No Weekend trocámos alguns emails com Dan Cervone, um dos autores do estudo sobre EPV. “O primeiro é poder quantificar e classificar acontecimentos que, possivelmente, criam valor, mas não aparecem na ficha de jogo, como passes que não são assistências, penetrações com drible, etc. Quase toda a análise de basquetebol se baseia no fim de uma jogada (lançamentos, perdas de bola, ressaltos, etc.) e existe pouca quantificação de todas as outras acções que estão a decorrer”, explica o doutorando em Estatística. “A segunda área de impacto é que, com EPV, podemos avaliar, não só as capacidades do jogador, mas também a sua capacidade de tomar boas decisões, uma vez que podemos quantificar o valor de tomar uma decisão particular em relação a outras opções que o jogador tinha.” E acrescenta: “Nós não achamos que o EPV possa prever o sucesso de todas as acções… a nossa esperança é que o consiga fazer em média”.

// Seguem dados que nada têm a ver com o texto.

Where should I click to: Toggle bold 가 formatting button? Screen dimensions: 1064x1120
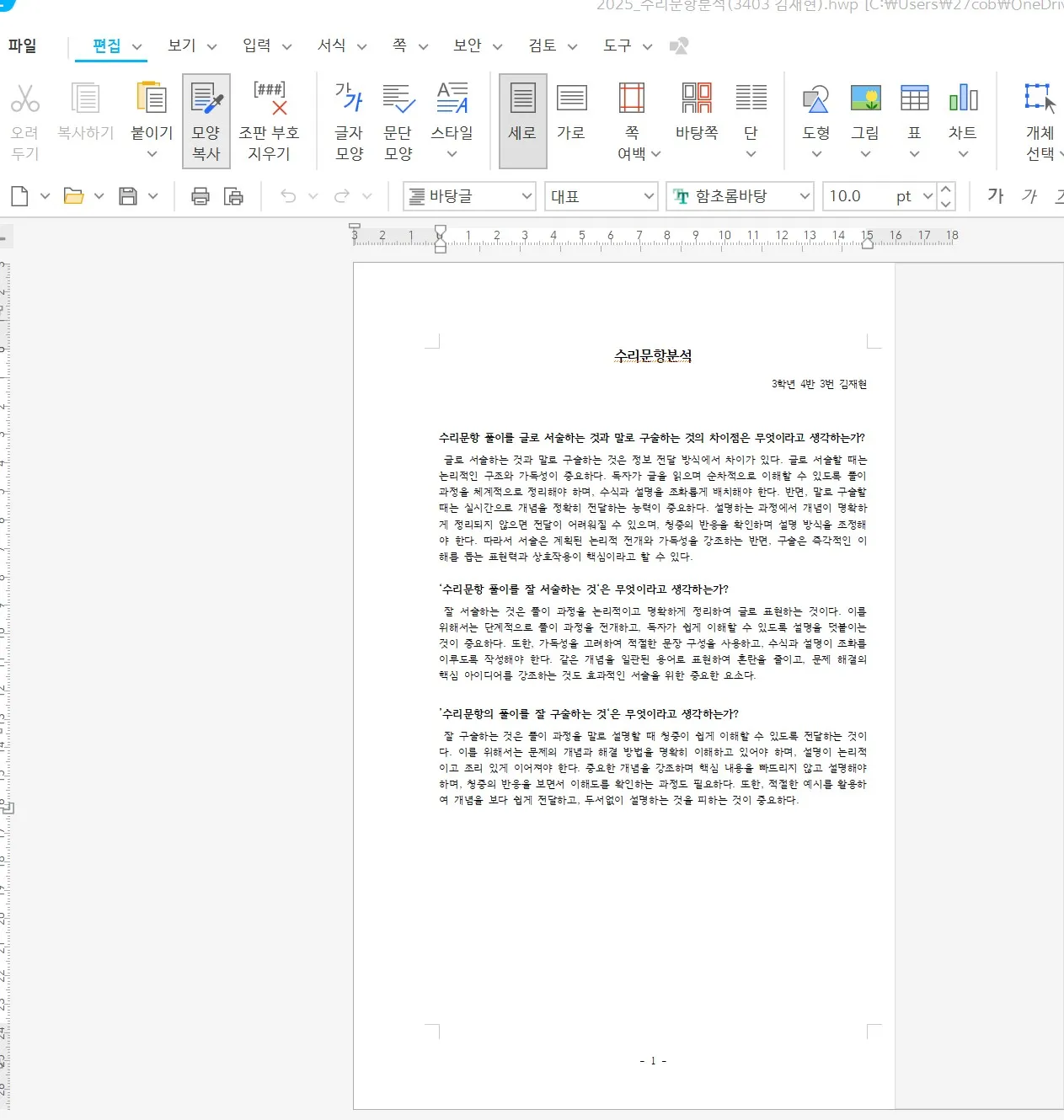point(995,196)
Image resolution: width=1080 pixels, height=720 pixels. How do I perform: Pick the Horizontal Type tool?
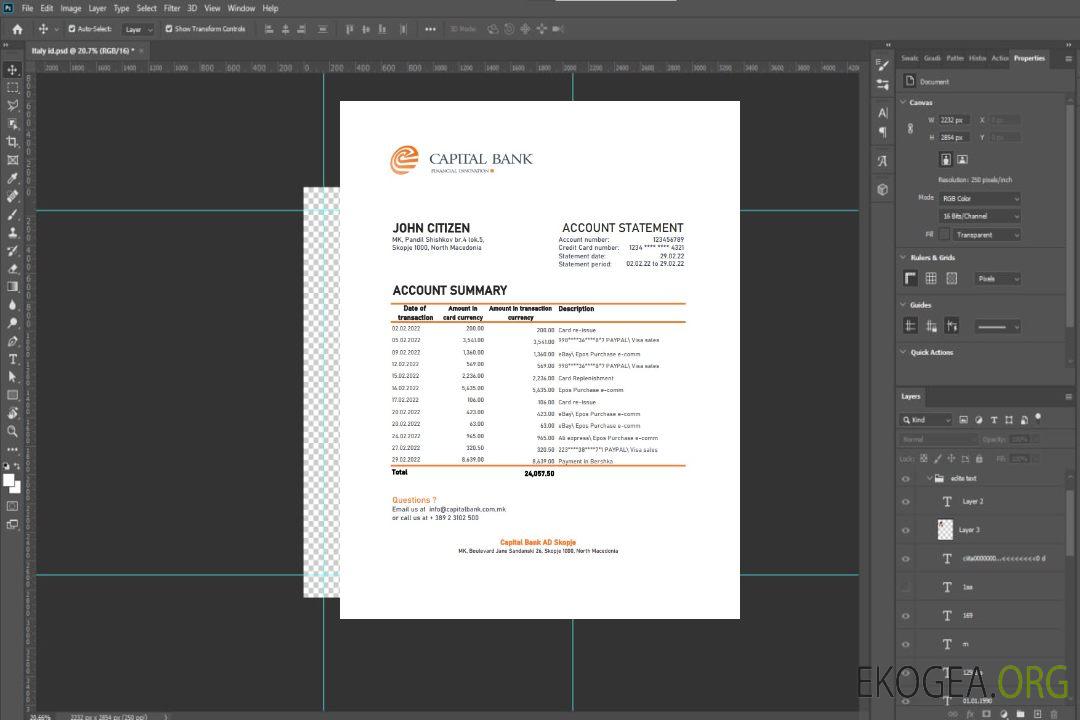[12, 359]
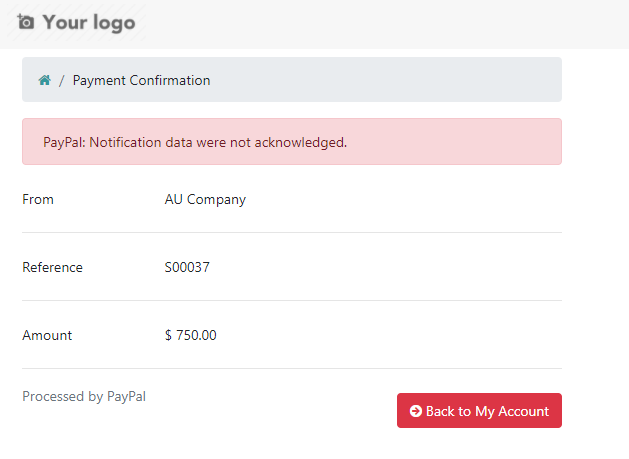Image resolution: width=629 pixels, height=459 pixels.
Task: Click the Amount field label
Action: [47, 335]
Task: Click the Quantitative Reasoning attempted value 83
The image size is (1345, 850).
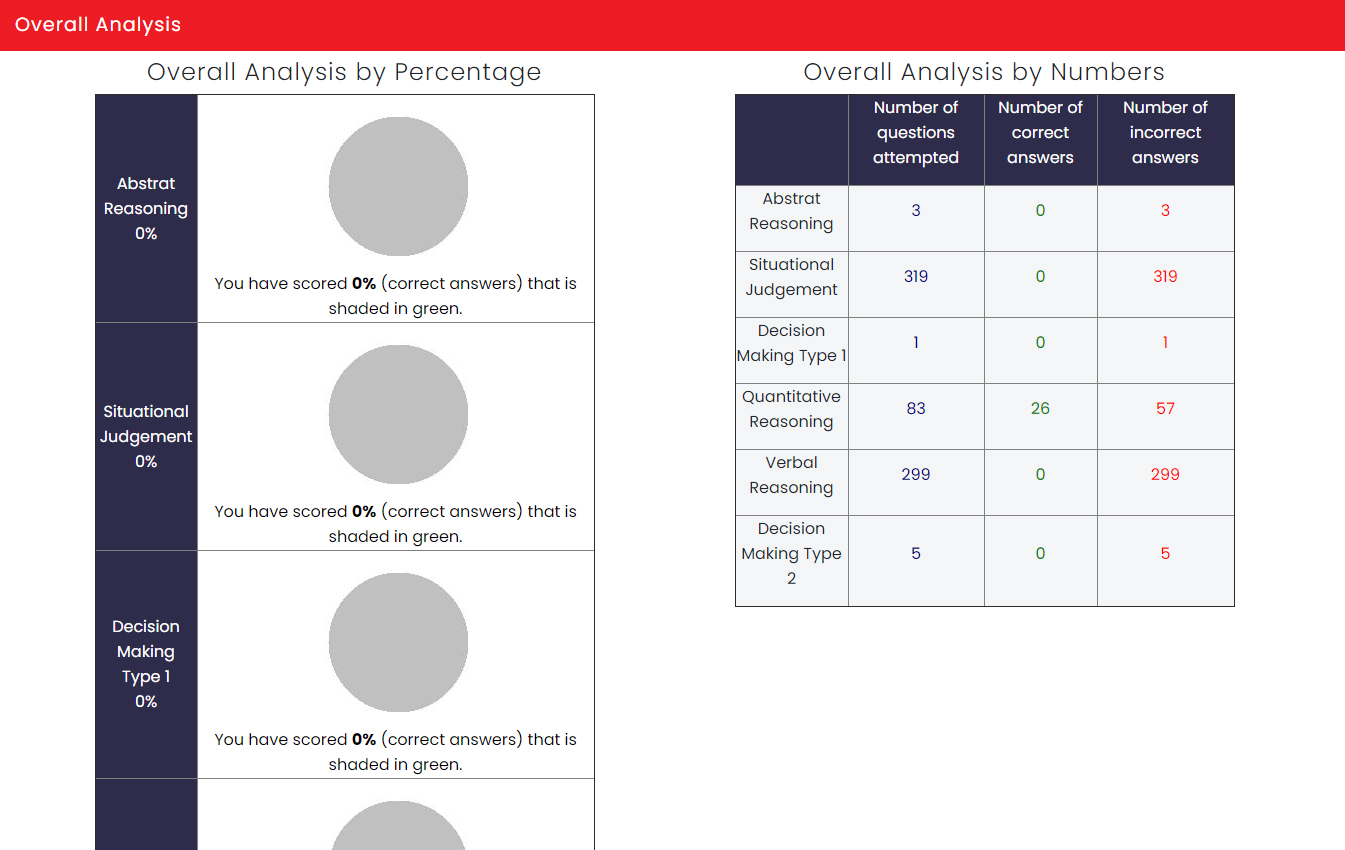Action: click(916, 408)
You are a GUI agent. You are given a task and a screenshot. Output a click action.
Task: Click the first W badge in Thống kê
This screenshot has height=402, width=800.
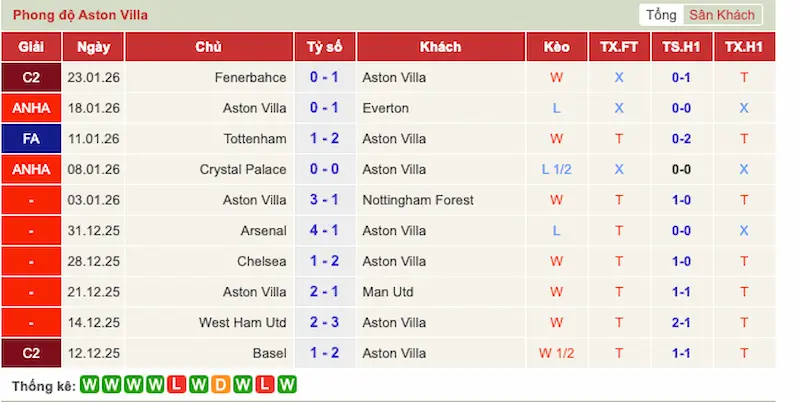89,385
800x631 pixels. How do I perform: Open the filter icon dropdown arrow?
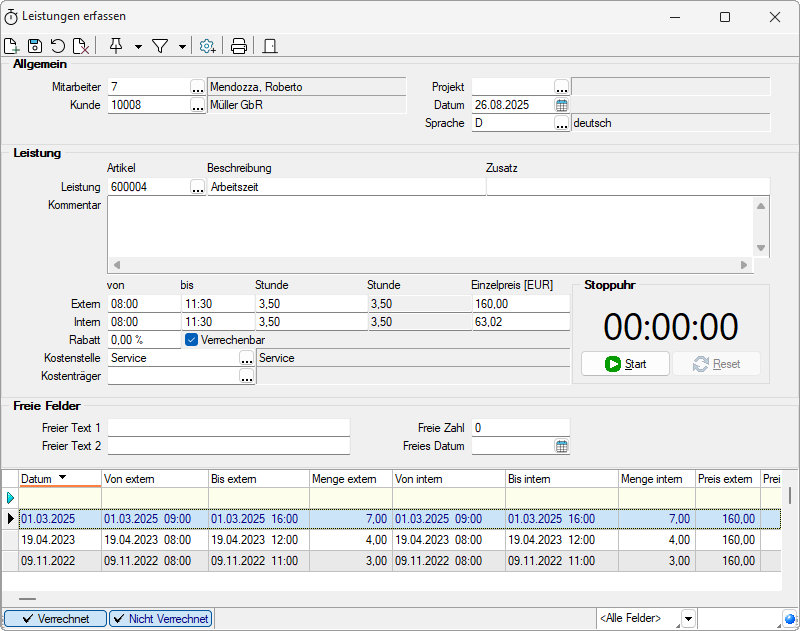(182, 46)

O basebol é um jogo “resolvido”. As equipas sabem exactamente que jogadores são melhores para atingir determinado objectivo e o que têm de fazer para – em média – retirar o máximo potencial da sua equipa. No basquetebol começam a dar-se os primeiros passos para “resolver o jogo”. Um percurso que tem méritos, mas que nunca atingirá o seu objectivo. Como diz Kirk Goldsberry, outro dos autores do estudo do EPV:
“Não existe um único indicador que explique o basquetebol, tal como não há um único indicador que explique a vida.”